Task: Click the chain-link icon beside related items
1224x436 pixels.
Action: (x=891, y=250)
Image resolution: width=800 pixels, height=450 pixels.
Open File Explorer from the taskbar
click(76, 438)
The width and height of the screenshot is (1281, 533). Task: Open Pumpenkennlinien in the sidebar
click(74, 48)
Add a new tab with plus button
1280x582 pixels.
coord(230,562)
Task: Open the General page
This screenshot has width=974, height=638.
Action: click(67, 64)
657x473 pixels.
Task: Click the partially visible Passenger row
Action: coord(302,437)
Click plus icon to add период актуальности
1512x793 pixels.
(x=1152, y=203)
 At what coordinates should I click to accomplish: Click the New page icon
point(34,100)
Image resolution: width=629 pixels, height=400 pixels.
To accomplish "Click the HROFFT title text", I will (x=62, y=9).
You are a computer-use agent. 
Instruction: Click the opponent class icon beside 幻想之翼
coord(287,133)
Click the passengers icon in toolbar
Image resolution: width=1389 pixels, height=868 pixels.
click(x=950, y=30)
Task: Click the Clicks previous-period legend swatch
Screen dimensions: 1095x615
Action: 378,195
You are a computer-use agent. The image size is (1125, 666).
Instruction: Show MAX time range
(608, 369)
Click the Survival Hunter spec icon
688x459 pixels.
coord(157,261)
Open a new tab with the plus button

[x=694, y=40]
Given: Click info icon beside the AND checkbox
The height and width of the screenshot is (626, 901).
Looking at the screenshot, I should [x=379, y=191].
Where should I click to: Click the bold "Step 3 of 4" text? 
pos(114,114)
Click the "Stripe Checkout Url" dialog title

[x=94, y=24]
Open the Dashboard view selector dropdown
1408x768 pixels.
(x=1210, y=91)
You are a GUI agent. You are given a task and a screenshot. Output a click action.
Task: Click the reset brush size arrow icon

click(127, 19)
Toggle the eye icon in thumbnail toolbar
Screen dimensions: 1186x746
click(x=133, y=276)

--------------------------------------------------

• TASK DETAILS
Every record above is to be transcribed exactly as written.

• ANSWER SPACE
Task: Click the chain-link icon beside related items
1224x436 pixels.
Action: (x=891, y=250)
Image resolution: width=800 pixels, height=450 pixels.
Open File Explorer from the taskbar
click(76, 438)
The width and height of the screenshot is (1281, 533). Task: Open Pumpenkennlinien in the sidebar
click(74, 48)
Add a new tab with plus button
1280x582 pixels.
coord(230,562)
Task: Open the General page
This screenshot has width=974, height=638.
Action: click(67, 64)
657x473 pixels.
Task: Click the partially visible Passenger row
Action: coord(302,437)
Click plus icon to add период актуальности
1512x793 pixels.
(x=1152, y=203)
 At what coordinates should I click to accomplish: Click the New page icon
point(34,100)
Image resolution: width=629 pixels, height=400 pixels.
To accomplish "Click the HROFFT title text", I will (x=62, y=9).
You are a computer-use agent. 
Instruction: Click the opponent class icon beside 幻想之翼
coord(287,133)
Click the passengers icon in toolbar
Image resolution: width=1389 pixels, height=868 pixels.
click(x=950, y=30)
Task: Click the Clicks previous-period legend swatch
Screen dimensions: 1095x615
Action: 378,195
You are a computer-use agent. The image size is (1125, 666).
Instruction: Show MAX time range
(608, 369)
Click the Survival Hunter spec icon
688x459 pixels.
coord(157,261)
Open a new tab with the plus button

[x=694, y=40]
Given: Click info icon beside the AND checkbox
The height and width of the screenshot is (626, 901).
Looking at the screenshot, I should [x=379, y=191].
Where should I click to: Click the bold "Step 3 of 4" text? 
pos(114,114)
Click the "Stripe Checkout Url" dialog title

[x=94, y=24]
Open the Dashboard view selector dropdown
1408x768 pixels.
(x=1210, y=91)
You are a GUI agent. You are given a task and a screenshot. Output a click action.
Task: Click the reset brush size arrow icon

click(127, 19)
Toggle the eye icon in thumbnail toolbar
Screen dimensions: 1186x746
click(x=133, y=276)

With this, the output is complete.